Increased survival of immunodeficient retrovirus infected mice treated with lithium (Meeting abstract).
Proc Annu Meet Am Assoc Cancer Res; 35:A1824 1994. Unique Identifier : AIDSLINE ICDB/94603528 Gallicchio VS; Cibull ML; Hughes NK; Tse KF; Hematology and Oncology Division, Department of Internal; Medicine, University of Kentucky Medical Center, Lexington, KY; 40536
Abstract:
Murine immunodeficiency virus disease (MAIDS) induced with LP-BM5 MuLV shows many similarities to human HIV-infection.

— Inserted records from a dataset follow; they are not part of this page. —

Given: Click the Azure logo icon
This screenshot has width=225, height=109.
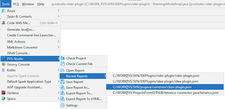Looking at the screenshot, I should pyautogui.click(x=3, y=11).
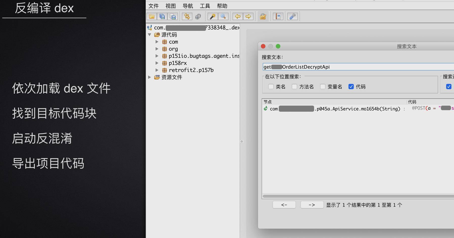Click the save all icon in toolbar

[x=162, y=17]
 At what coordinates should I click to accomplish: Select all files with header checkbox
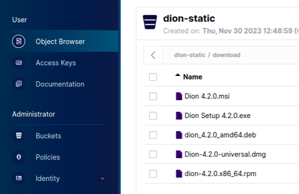(153, 77)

The etiological agent is a defective MuLV capable of inducing disease with the aid of a helper virus. Lithium (Li) influences numerous immunohematopoietic cell types and cellular processes that involve cell proliferation and differentiation. We report here results of in vivo studies investigating the effect of Li in MAIDS. Virus control and Li-treated viral infected C57BL6 mice were monitored for survival and development of MAIDS pathology. Virus-infected mice were grouped to initiate Li (1 mmol) daily as follows: (1) 7-days before virus; (2) 2-days before virus; (3) at the same time as virus, and (4) 5-weeks post-virus inoculation. Daily Li was continued during the study period. Following 36 wk of observation, percent survival was as follows: virus controls, 0%; Li 7-days 100%; Li 2-days 90%; Li day-0 85%; and Li 5 weeks post-virus 80%. Development of lymphoma in Li-treated virus infected mice was reduced significantly as measured via ultrastructural, histopathological and gross anatomical analysis as measured by thymus involvement, lymphadenopathy and splenomegaly (gm): virus control, 1.21 +/- 0.21; Li 5-weeks post-virus, 0.48 +/- 0.03; Li day 0, 0.28 +/- 0.01; Li 2-days, 0.25 +/- 0.02; normal control 0.1 +/- 0.01 (P value less than 0.01). Myeloid, erythroid and megakaryocyte hematopoietic progenitors were also increased compared to virus infected controls. These studies indicate Li is an efficacious treatment in modulating MAIDS and raises important questions regarding its potential role in the pathophysiological processes associated with retroviral infections.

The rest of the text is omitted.